# What you need to do
Copy only those lines which run from the line containing "Image resolution: width=549" to the end of the entries below, both inclusive, exactly as written and with no pictures.

---- Data for the task

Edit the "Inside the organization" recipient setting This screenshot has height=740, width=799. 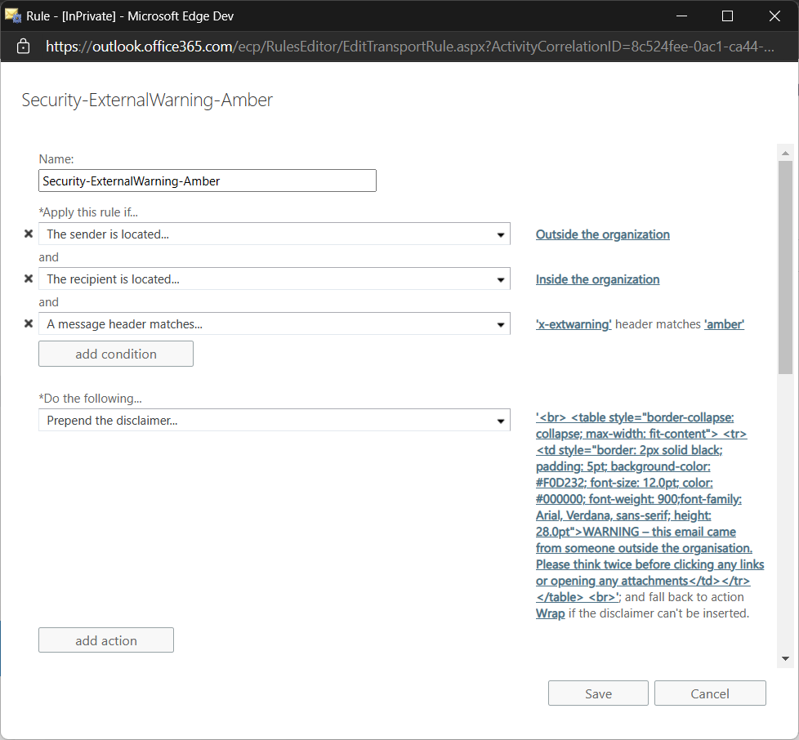(597, 279)
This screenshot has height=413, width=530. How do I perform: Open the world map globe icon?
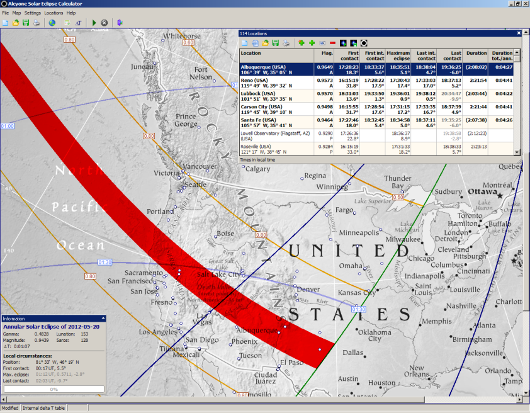(52, 23)
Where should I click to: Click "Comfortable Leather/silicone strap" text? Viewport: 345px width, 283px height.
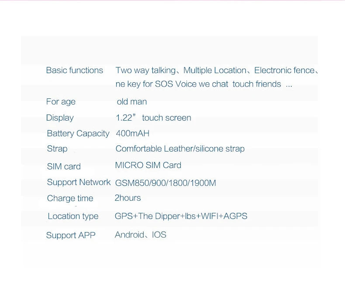click(180, 149)
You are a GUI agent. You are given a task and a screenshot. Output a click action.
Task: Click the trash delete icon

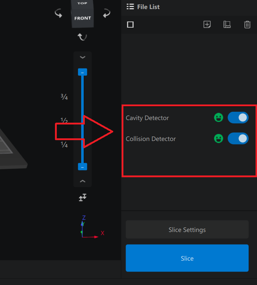(247, 24)
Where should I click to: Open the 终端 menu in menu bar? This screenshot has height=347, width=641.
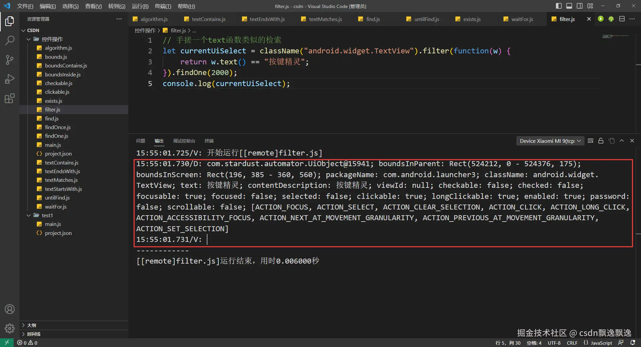tap(163, 6)
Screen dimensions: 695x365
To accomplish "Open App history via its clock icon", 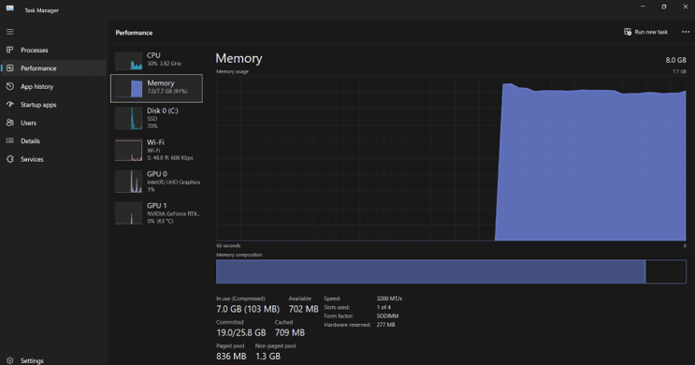I will point(9,86).
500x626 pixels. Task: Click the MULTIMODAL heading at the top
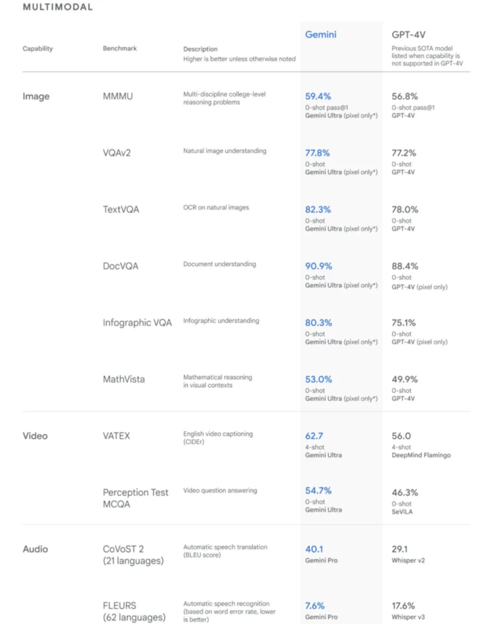[x=57, y=7]
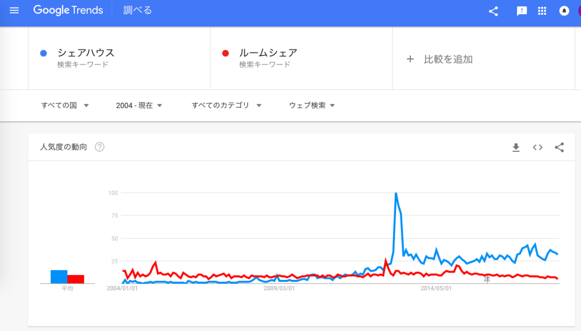581x331 pixels.
Task: Click the share icon in the top bar
Action: tap(492, 10)
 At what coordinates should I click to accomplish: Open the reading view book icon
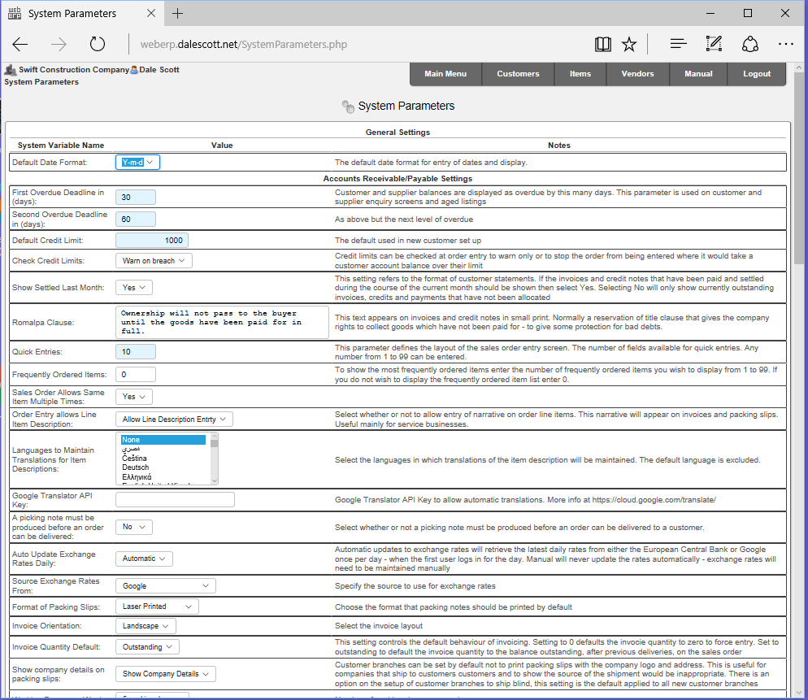[603, 45]
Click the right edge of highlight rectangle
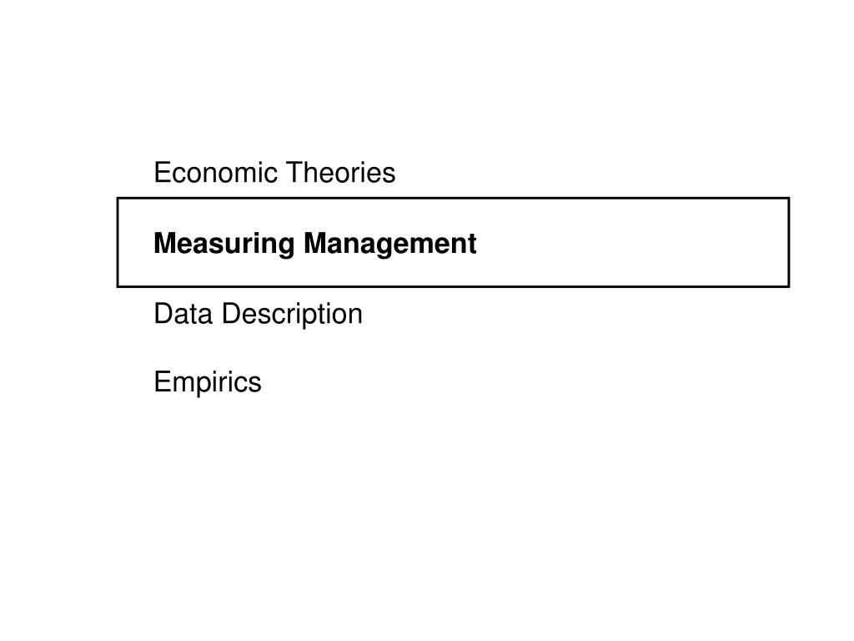 [x=789, y=242]
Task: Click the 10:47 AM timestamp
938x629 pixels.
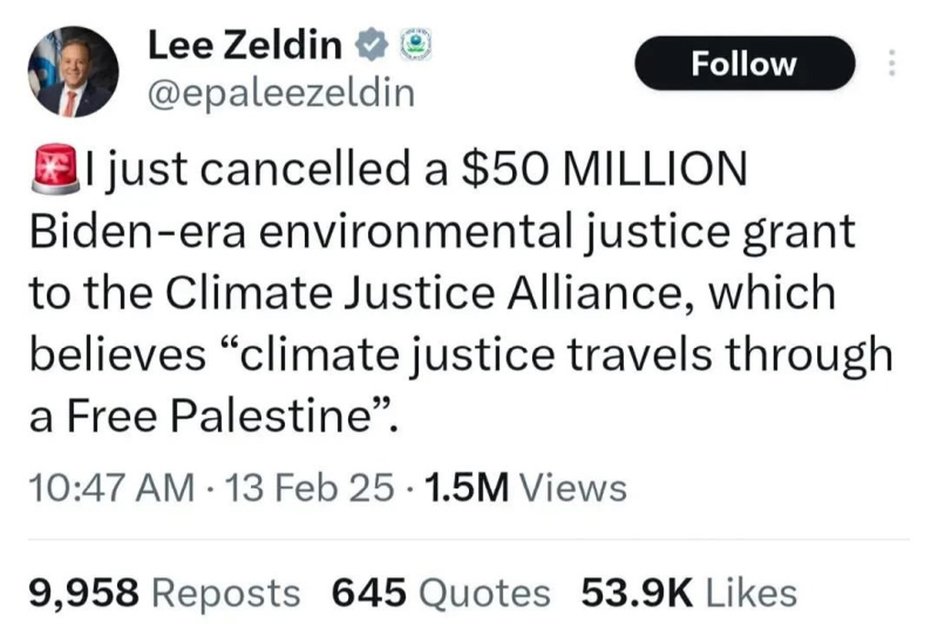Action: [x=112, y=488]
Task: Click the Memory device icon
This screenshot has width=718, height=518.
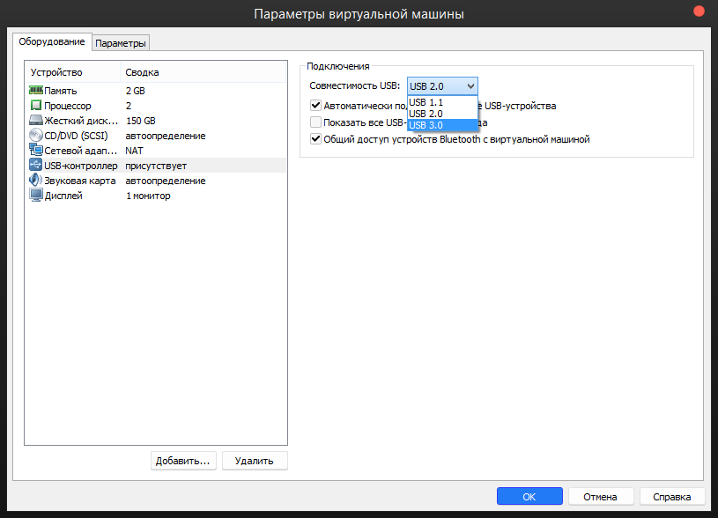Action: 36,91
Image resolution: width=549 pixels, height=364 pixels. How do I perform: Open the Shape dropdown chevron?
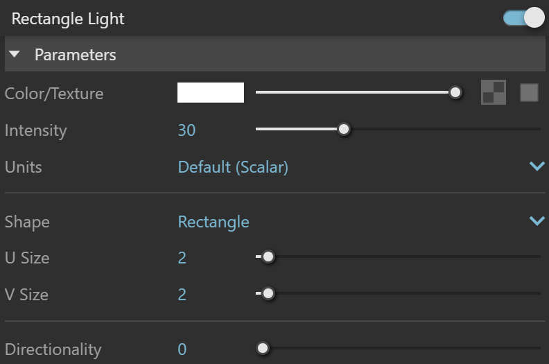point(537,221)
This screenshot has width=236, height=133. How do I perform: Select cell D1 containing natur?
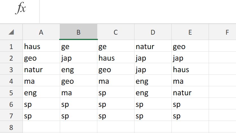153,46
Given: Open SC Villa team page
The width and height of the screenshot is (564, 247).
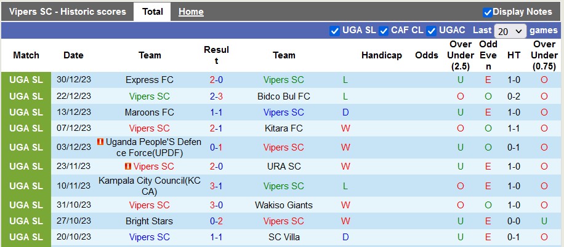Looking at the screenshot, I should [284, 237].
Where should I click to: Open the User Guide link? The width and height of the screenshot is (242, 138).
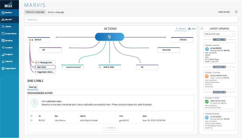(224, 12)
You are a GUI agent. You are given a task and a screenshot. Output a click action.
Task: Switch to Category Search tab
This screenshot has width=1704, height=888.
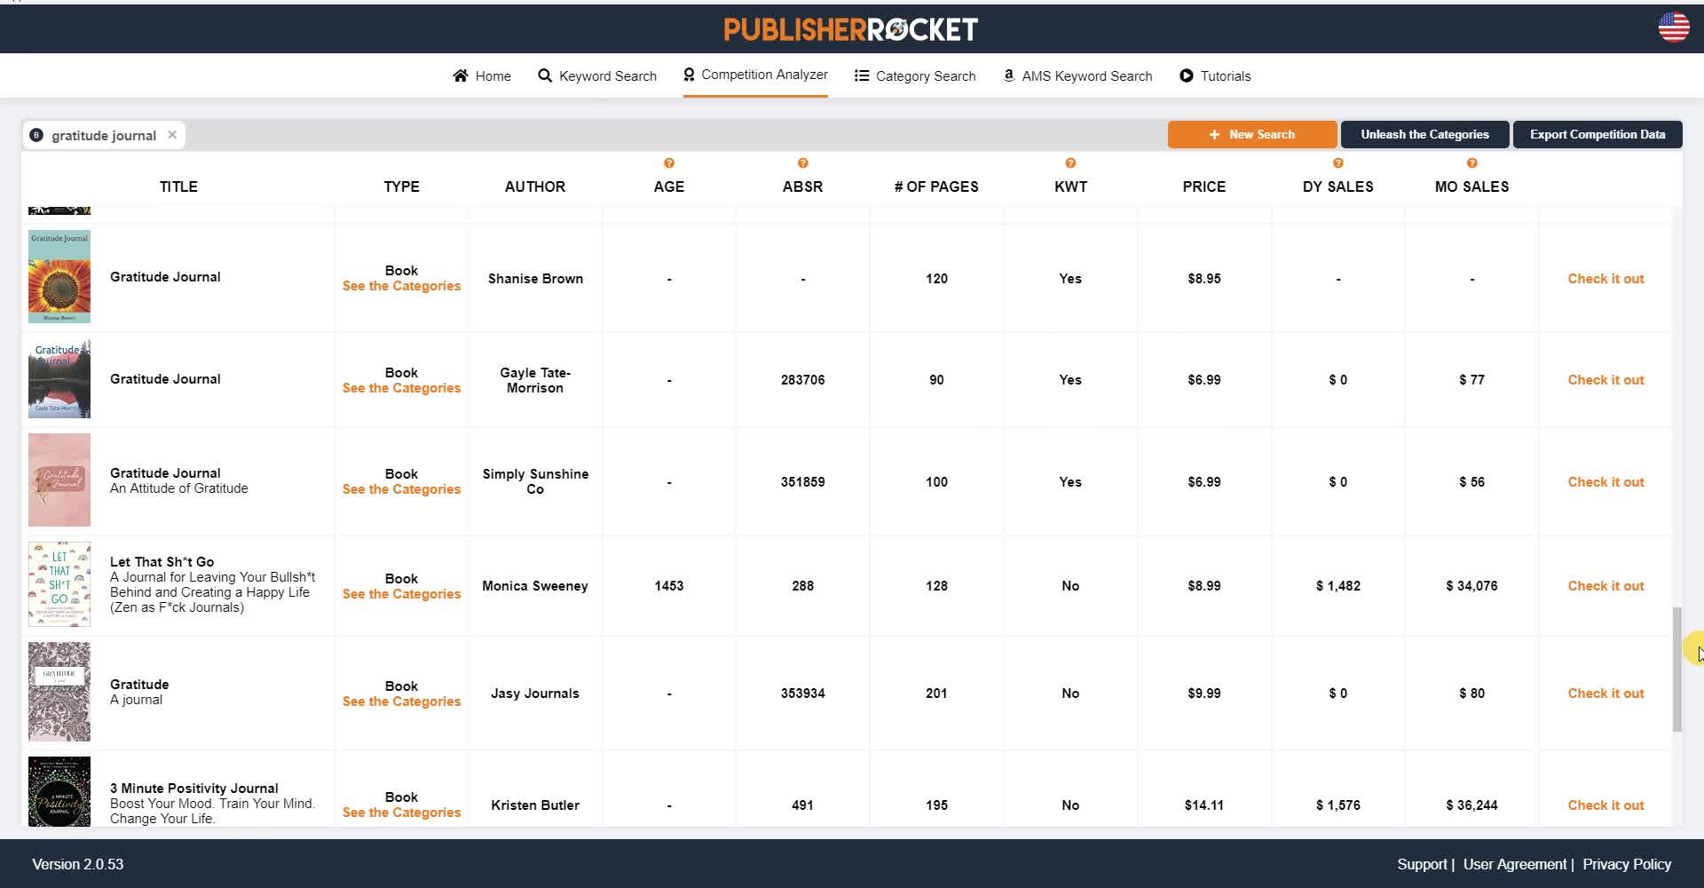click(915, 76)
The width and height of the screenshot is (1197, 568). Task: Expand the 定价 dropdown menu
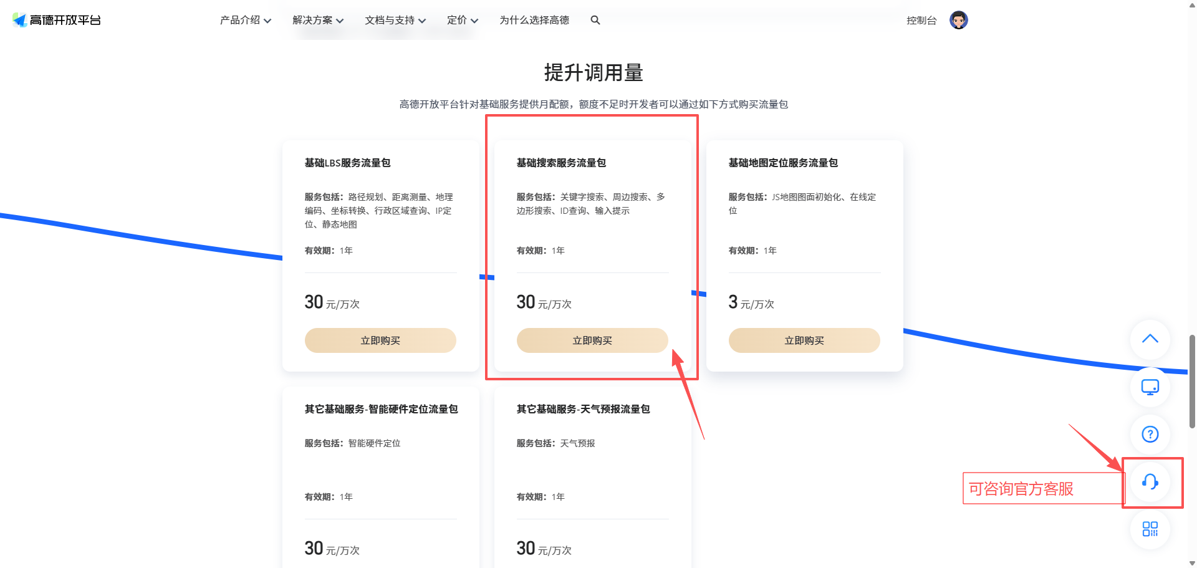tap(463, 20)
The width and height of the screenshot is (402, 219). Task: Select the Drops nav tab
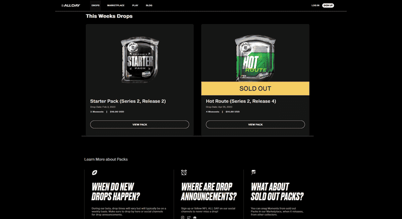[95, 5]
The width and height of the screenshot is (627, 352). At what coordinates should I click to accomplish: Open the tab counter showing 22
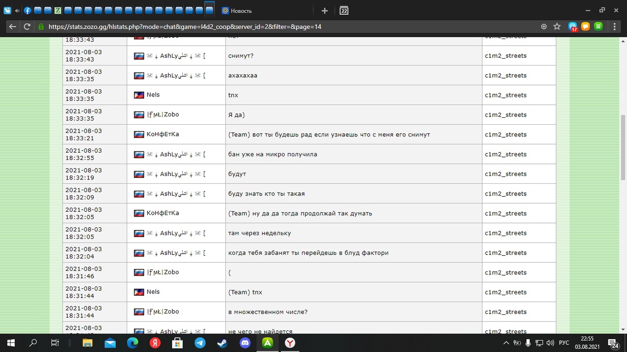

--------

# Written solution
Image resolution: width=549 pixels, height=364 pixels. How do I perform: Open the Shape dropdown chevron?
point(537,221)
This screenshot has width=236, height=133. How do I perform: Select cell D1 containing natur?
153,46
Given: Open SC Villa team page
The width and height of the screenshot is (564, 247).
Looking at the screenshot, I should [284, 237].
Where should I click to: Open the User Guide link? The width and height of the screenshot is (242, 138).
(224, 12)
You are a GUI agent. You are given a task and a screenshot. Output a click action.
Task: Switch to Category Search tab
This screenshot has width=1704, height=888.
click(915, 76)
The width and height of the screenshot is (1197, 568). Task: Expand the 定价 dropdown menu
tap(463, 20)
The width and height of the screenshot is (402, 219). Task: Select the Drops nav tab
[95, 5]
The width and height of the screenshot is (627, 352). At what coordinates should I click to accomplish: Open the tab counter showing 22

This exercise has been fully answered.